À l'instar de différents articles, nous recommandons donc de maintenir une archive des dépendances. Pour les modules, il est bon de les placer directement à l'intérieur du dépôt git et d'enlever node_modules du .gitignore. Pour les dépendances logicielles, nous recommandons de se servir d'un docker registry. Si la deuxième pratique est courante, la première l'est moins, car elle présente, à son tour, des inconvénients manifestes.

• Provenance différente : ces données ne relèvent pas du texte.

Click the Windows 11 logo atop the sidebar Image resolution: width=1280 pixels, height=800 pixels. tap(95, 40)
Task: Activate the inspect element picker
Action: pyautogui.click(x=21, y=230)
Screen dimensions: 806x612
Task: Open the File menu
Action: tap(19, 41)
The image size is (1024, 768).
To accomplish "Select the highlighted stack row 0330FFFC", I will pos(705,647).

• Elle augmente la complexité du suivi du code source
• Elle oublie que parfois certains modules sont construits différemment selon l'environnement d'installation et que la portabilité d'un environnement à l'autre n'est pas toujours garantie.
• Surtout, dans les procès de développement moderne, git sert non seulement de logiciel de contrôle de version mais aussi, et même principalement, d'outil collaboratif. Son rôle est de permettre l'interaction entre les équipes, de faciliter la relecture du code, de visualiser la contribution des uns et des autres. Mettre dans un commit les milliers de ligne de code d'une dépendance rend alors illisible les modifications fonctionnelles apportées. Cela complexifie l'échange sur les codes et rompt avec les modes de travail en vigueur.

Le contrefort

Pour résoudre ce problème de façon pérenne, à la webcapsule, nous avons mis en place un cache automatisé des dépendances. Nous disposons d'un dépôt git parallèle au dépôt git originel. Pour chaque commit ajouté sur la branche de production du dépôt principal, nous nous chargeons d'enregistrer les dépendances aptes à faire tourner l'application dans notre dépôt miroir. Pour les modules, ils sont pleinement sauvegardés dans le dépôt git ; pour les dépendances, elles sont sauvegardées via la construction d'une image Docker, ensuite stockée dans un Docker Registry.

Cela permet aux développeurs de ne pas enregistrer leur dépendance directement à l'intérieur du dépôt git, tout en ayant la certitude de toujours pouvoir disposer, si besoin, de l'ensemble des dépendances dans un état fonctionnel.

Ainsi, sur notre exemple de départ, celle d'une application Node.js utilisant imageMagick, nous disposons d'une version du code source où la version d'express 4.17.13 est enregistrée et figée. Par ailleurs, nous stockons une image docker contenant la version d'imageMagick permettant d'exécuter l'application. À chaque instant, nous sommes donc capables de construire un environnement d'exécution fonctionnel de l'application, hermétique aux indisponibilités ou aux modifications indues des dépendances.